The Digital Defense Vulnerability Research Team uncovered a previously undisclosed vulnerability affecting D-Link VPN routers. D-Link DSR-150, DSR-250, DSR-500 and DSR-1000AC VPN routers running firmware version 3.14 and 3.17 are vulnerable to a remotely exploitable root command injection flaw.

These devices are commonly available on consumer websites/ecommerce sites such as Amazon, Best Buy, Office Depot and Walmart. Given the rise in work-from-home due to the pandemic, more employees may be connecting to corporate networks using one of the affected devices.

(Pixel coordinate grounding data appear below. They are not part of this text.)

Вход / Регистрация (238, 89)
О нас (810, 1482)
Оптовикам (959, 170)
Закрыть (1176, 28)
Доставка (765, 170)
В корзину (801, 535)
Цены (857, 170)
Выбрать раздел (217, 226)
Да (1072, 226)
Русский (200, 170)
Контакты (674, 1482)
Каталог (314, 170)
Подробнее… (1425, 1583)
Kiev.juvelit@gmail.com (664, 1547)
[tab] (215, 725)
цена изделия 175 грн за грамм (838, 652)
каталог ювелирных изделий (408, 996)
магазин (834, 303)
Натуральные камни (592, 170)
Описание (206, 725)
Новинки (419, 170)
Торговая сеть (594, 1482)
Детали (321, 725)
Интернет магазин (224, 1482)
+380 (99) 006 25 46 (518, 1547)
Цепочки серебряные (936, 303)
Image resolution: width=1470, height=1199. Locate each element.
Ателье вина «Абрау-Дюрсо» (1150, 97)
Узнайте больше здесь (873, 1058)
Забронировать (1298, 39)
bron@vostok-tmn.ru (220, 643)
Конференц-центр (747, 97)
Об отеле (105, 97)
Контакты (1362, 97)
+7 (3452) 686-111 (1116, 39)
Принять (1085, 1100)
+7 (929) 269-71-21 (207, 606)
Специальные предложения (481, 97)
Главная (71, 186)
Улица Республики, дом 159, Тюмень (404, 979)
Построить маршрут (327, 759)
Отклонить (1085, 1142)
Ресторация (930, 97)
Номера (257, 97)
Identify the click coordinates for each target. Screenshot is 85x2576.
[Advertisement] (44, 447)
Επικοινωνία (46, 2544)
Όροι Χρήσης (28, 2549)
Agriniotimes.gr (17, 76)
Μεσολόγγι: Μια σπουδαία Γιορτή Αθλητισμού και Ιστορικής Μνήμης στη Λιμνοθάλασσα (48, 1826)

Accessible without authentication

The vulnerable component of these devices is accessible without authentication. From both WAN and LAN interfaces, this vulnerability could be exploited over the internet. Consequently, a remote, unauthenticated attacker with access to the router’s web interface could execute arbitrary commands as root, effectively gaining complete control of the router.

With this access, an attacker could intercept and/or modify traffic, cause denial of service conditions and launch further attacks on other assets. D-Link routers can connect up to 15 other devices simultaneously.

Updates are available

“Our standard practice is to work in tandem with organizations on a coordinated disclosure effort to facilitate a prompt resolution to a vulnerability. The Digital Defense VRT reached out to D-Link who worked diligently on a patch.

“We will continue outreach to customers ensuring they are aware and able to take action to mitigate any potential risk introduced by the vulnerability,” states Mike Cotton, senior vice president of engineering at Digital Defense.

D-Link’s advisory provides more details about the updates that have been released, which should be applied.